Material provided:
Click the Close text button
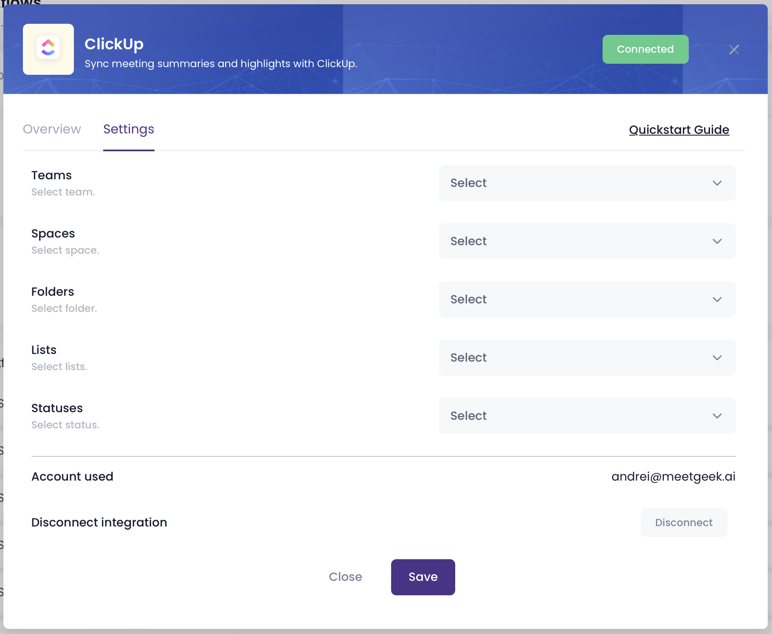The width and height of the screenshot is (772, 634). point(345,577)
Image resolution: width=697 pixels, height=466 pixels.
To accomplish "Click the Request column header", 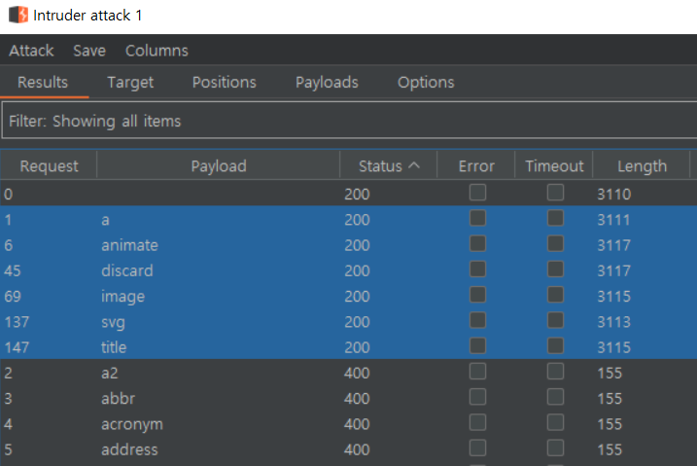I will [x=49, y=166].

--

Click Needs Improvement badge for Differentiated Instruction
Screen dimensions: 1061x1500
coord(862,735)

---

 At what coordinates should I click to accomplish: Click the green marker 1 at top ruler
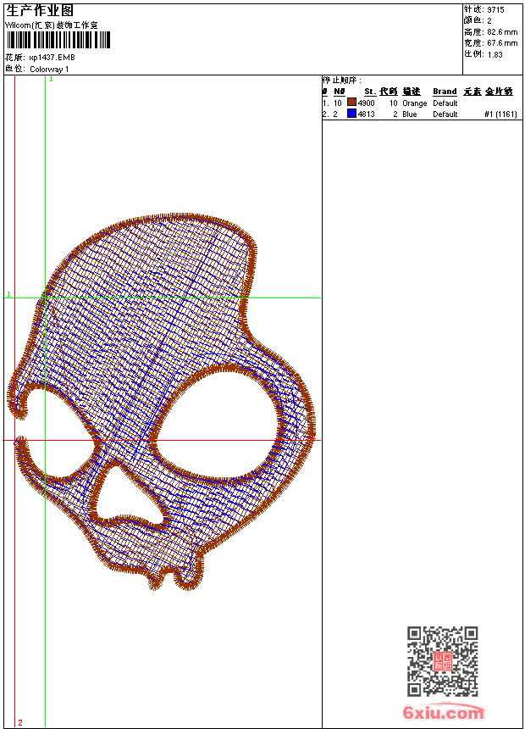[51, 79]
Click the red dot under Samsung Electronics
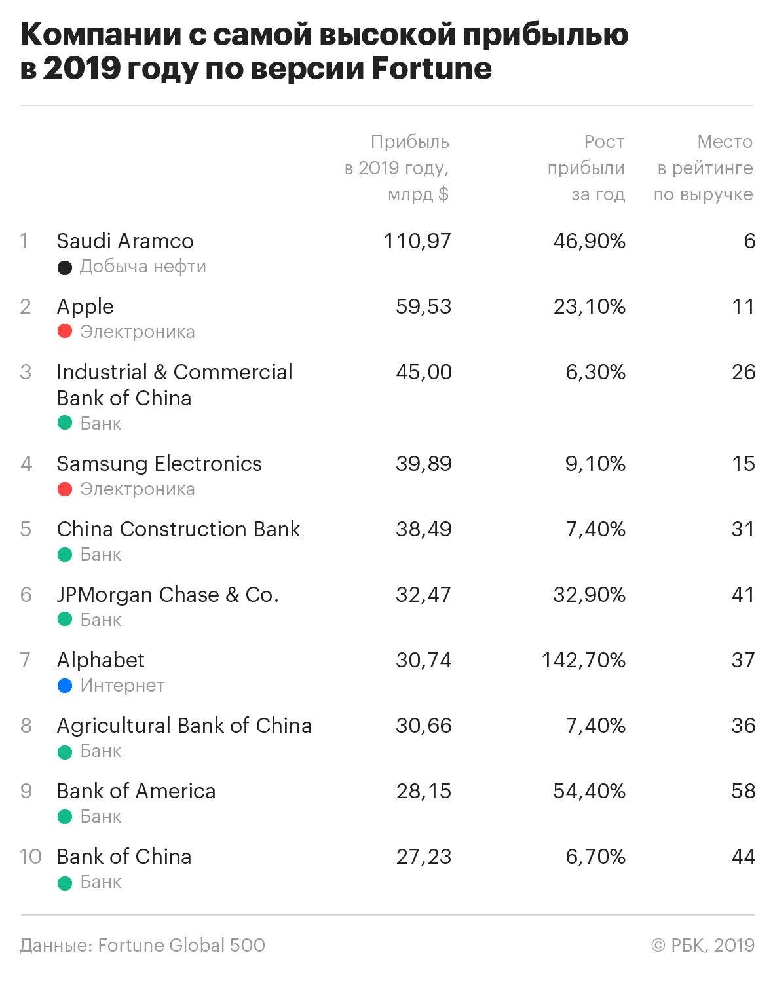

What you should do:
Take only the lines above from the one that has "At what coordinates" through the one that has "Click the red dot under Samsung Electronics" and reproduce them exactly, omitting any pictures.

Answer for the task:
 At what coordinates should I click to accomplish: Click the green marker 1 at top ruler
[51, 79]
Click the red dot under Samsung Electronics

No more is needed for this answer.